======== Passage
Under the Bishkek declaration signed by the SCO on Friday, the summit member states supported Iran by saying that “the threat of military force and unilateral sanctions against the independent state of [Iran] are unacceptable.”

Putin backed Iran's nuclear energy program in an address to the SCO saying “that Iran, the same as any other state, has the right to peaceful use of atomic energy, including enrichment operations.”

Putin said at the meeting with Rouhani on the sidelines of the summit that Iran was a ‘good neighbor’ adding that Russia hopes for further cooperation with Tehran.

The parties stayed away from discussing the issue of constructing a new building at Iran’s Bushehr nuclear reactor site, said Russian presidential spokesman Dmitry Peskov. The construction of Bushehr - the first civilian nuclear plant in the Middle East - was started in 1975 by German companies, however a contract for finishing the plant was signed between Iran and the Russian Ministry for Atomic Energy in 1995. Bushehr nuclear power plant launched in 2011 has no link to nuclear weapons production and cannot be used to develop such technology.

Russia's President Vladimir Putin speaks with his Iranian counterpart Hassan Rowhani as they meet on the sidelines of a summit of the Shanghai Cooperation Organization (SCO) in the Kyrgyzstan's capital Bishkek, on September 13, 2013.(AFP Photo / Mikhail Klimentyev)

Rouhani invited his Russian counterpart to Tehran, Peskov said on Friday adding that Putin accepted the invitation, the terms of the visit will be agreed through diplomatic channels.

SCO against Western intervention in Syria

The Syrian crisis almost hijacked the SCO summit, as the member states spoke out “against Western intervention in Syria, as well as the loosening of internal and regional stability in the Middle East,” according to the declaration.

The Russian President welcomed Syria's decision to join the global anti-chemical weapons treaty, saying it showed Damascus was serious in its intention to resolve the conflict.

"I believe we should welcome such a decision," Putin said in his address to the summit. "(It) is an important step towards the resolution of the Syrian crisis, this confirms the serious intention of our Syrian partners to follow this path."
================
======== Information shown
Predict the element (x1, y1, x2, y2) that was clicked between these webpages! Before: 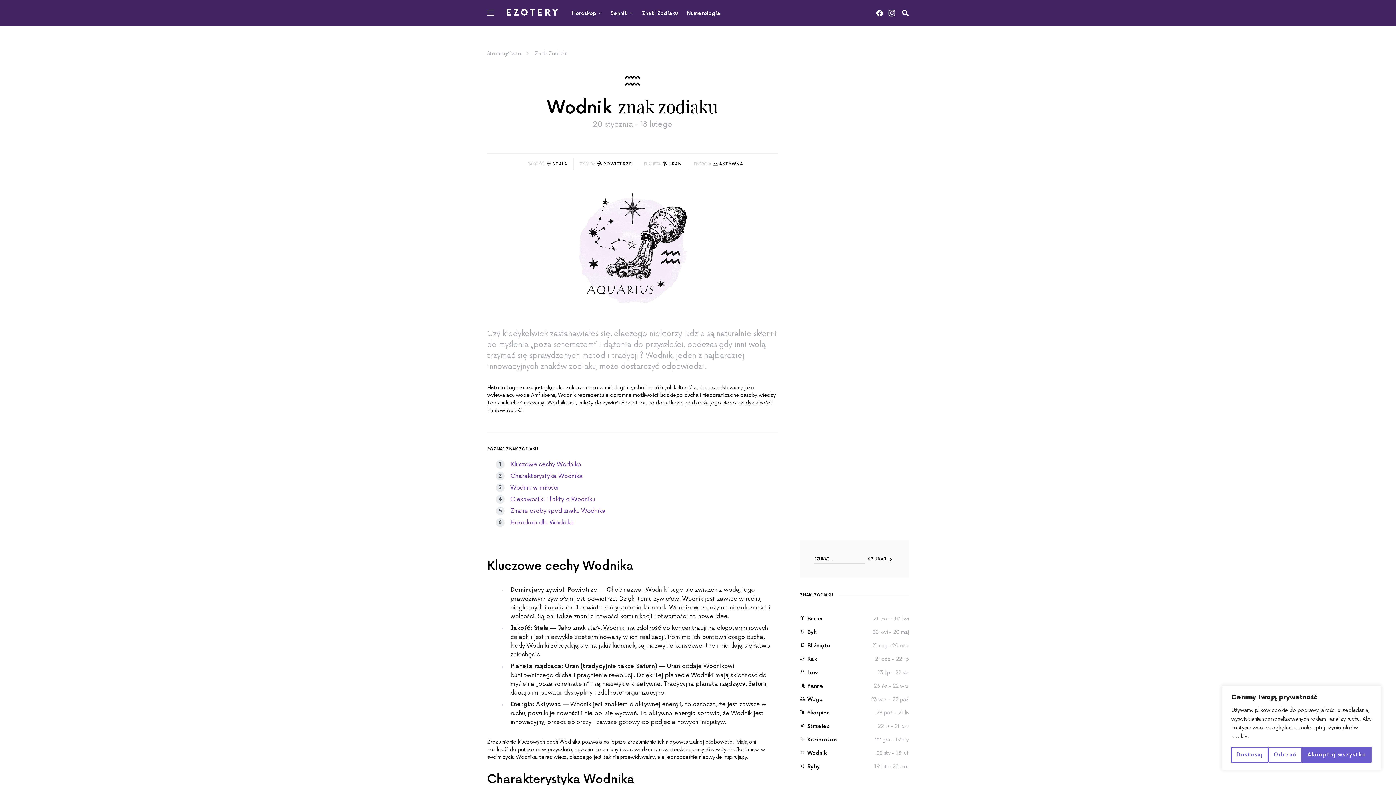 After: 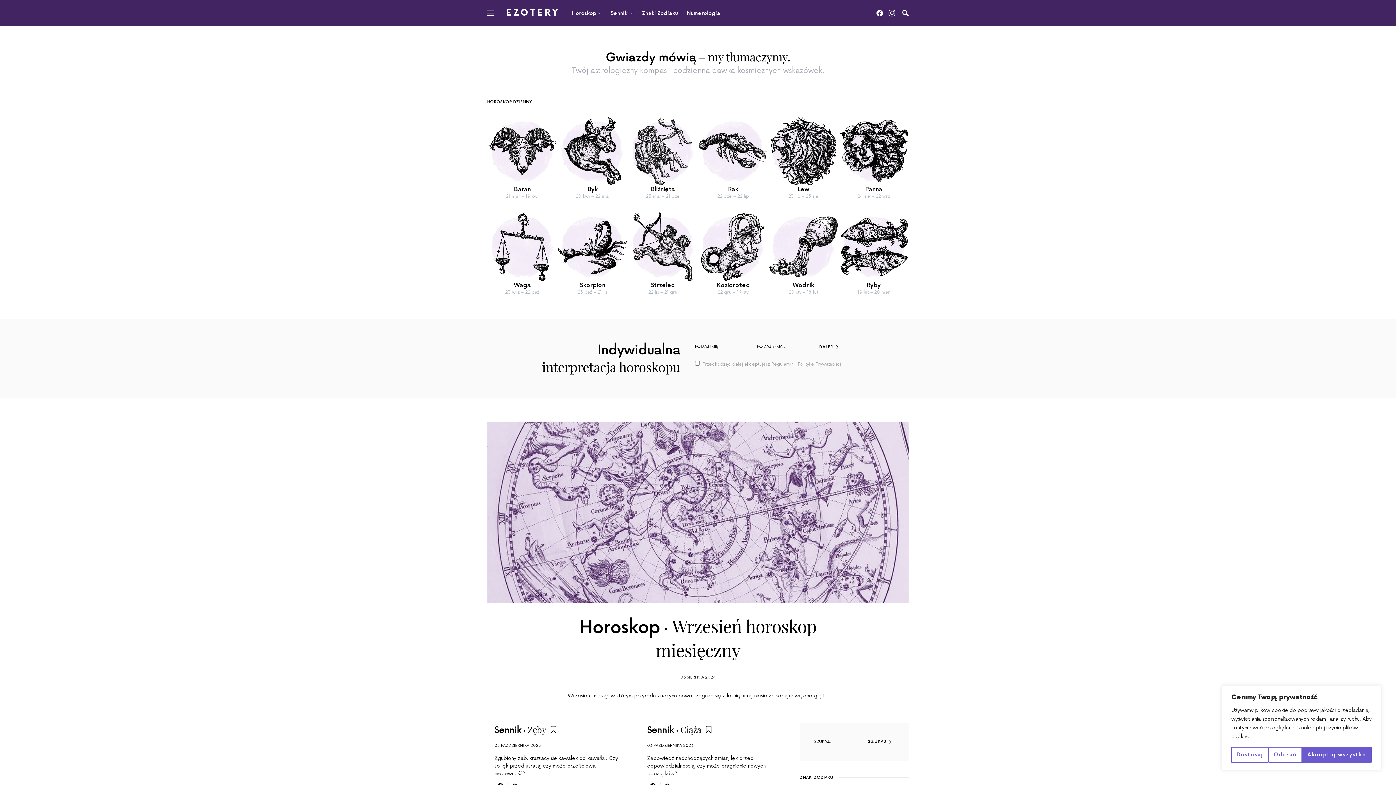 Action: label: Strona główna bbox: (487, 50, 521, 56)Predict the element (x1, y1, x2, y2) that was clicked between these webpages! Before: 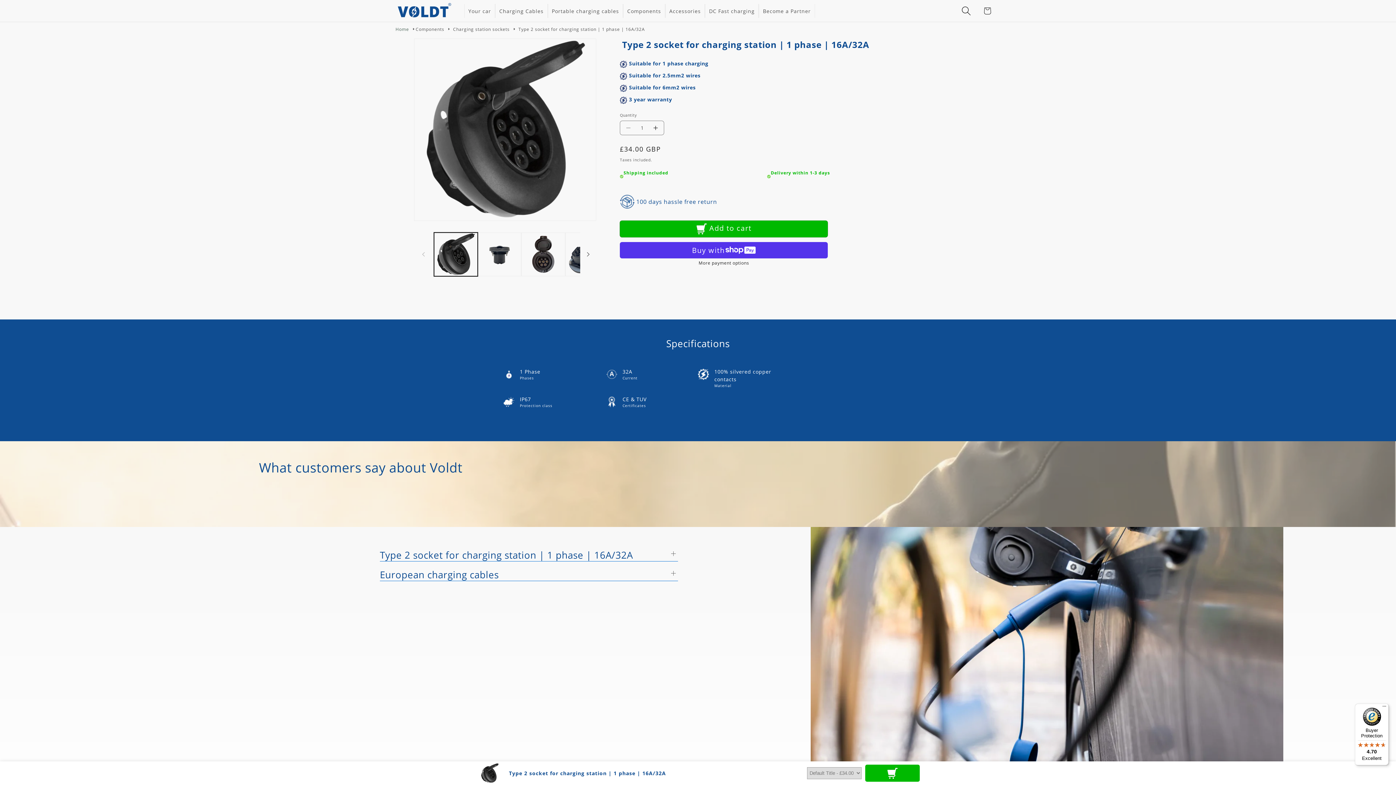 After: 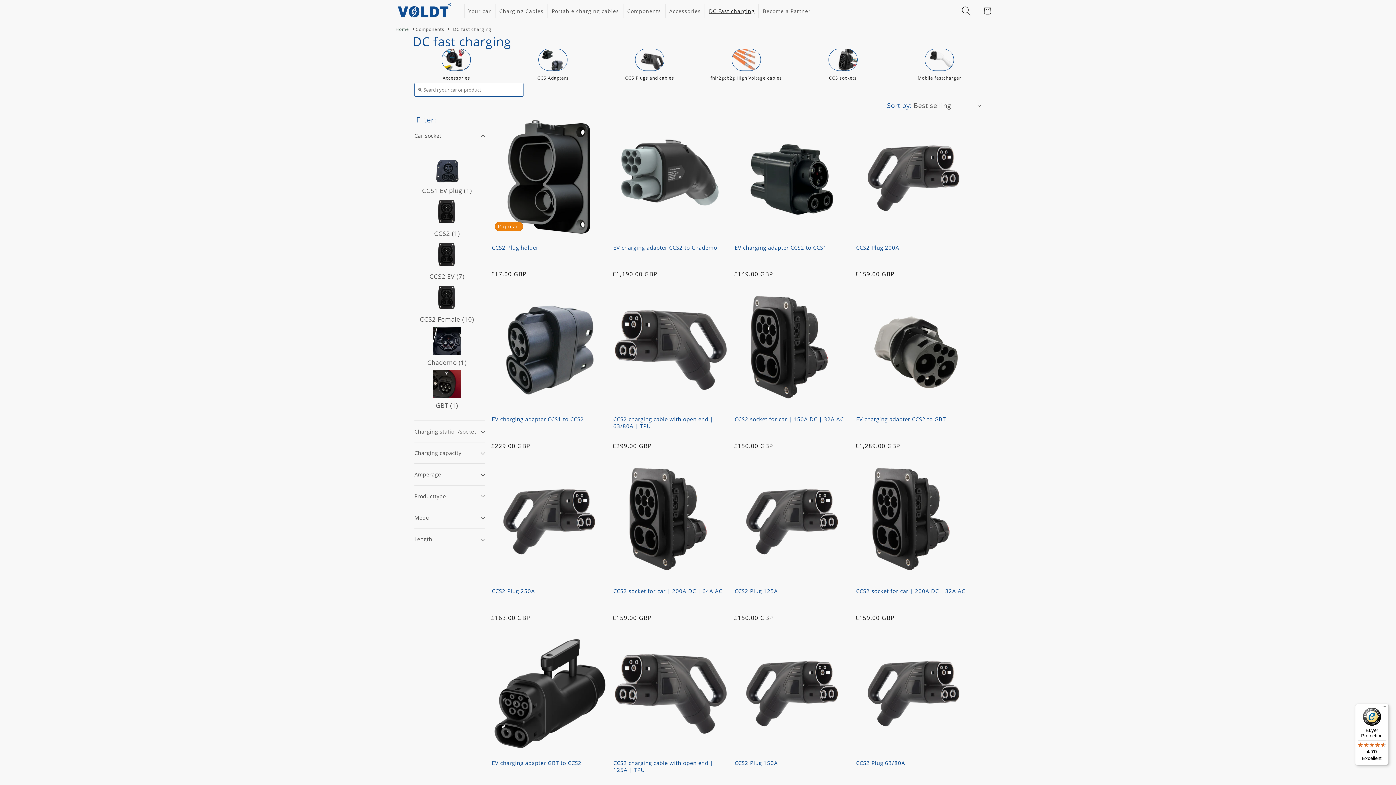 Action: label: DC Fast charging bbox: (705, 4, 759, 17)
================
_Jobs_.
- 1) Retype the stretch of the SCO summit passage from "Putin said at" through "develop such technology.".
- 2) According to the SCO summit passage, in what year was a contract for finishing the Bushehr plant signed between Iran and the Russian Ministry for Atomic Energy?
- 3) List every year mentioned in the SCO summit passage.

_Answers to the exercise_.
- 1)
Putin said at the meeting with Rouhani on the sidelines of the summit that Iran was a ‘good neighbor’ adding that Russia hopes for further cooperation with Tehran.

The parties stayed away from discussing the issue of constructing a new building at Iran’s Bushehr nuclear reactor site, said Russian presidential spokesman Dmitry Peskov. The construction of Bushehr - the first civilian nuclear plant in the Middle East - was started in 1975 by German companies, however a contract for finishing the plant was signed between Iran and the Russian Ministry for Atomic Energy in 1995. Bushehr nuclear power plant launched in 2011 has no link to nuclear weapons production and cannot be used to develop such technology.

- 2) 1995

- 3) 1975, 1995, 2011, 2013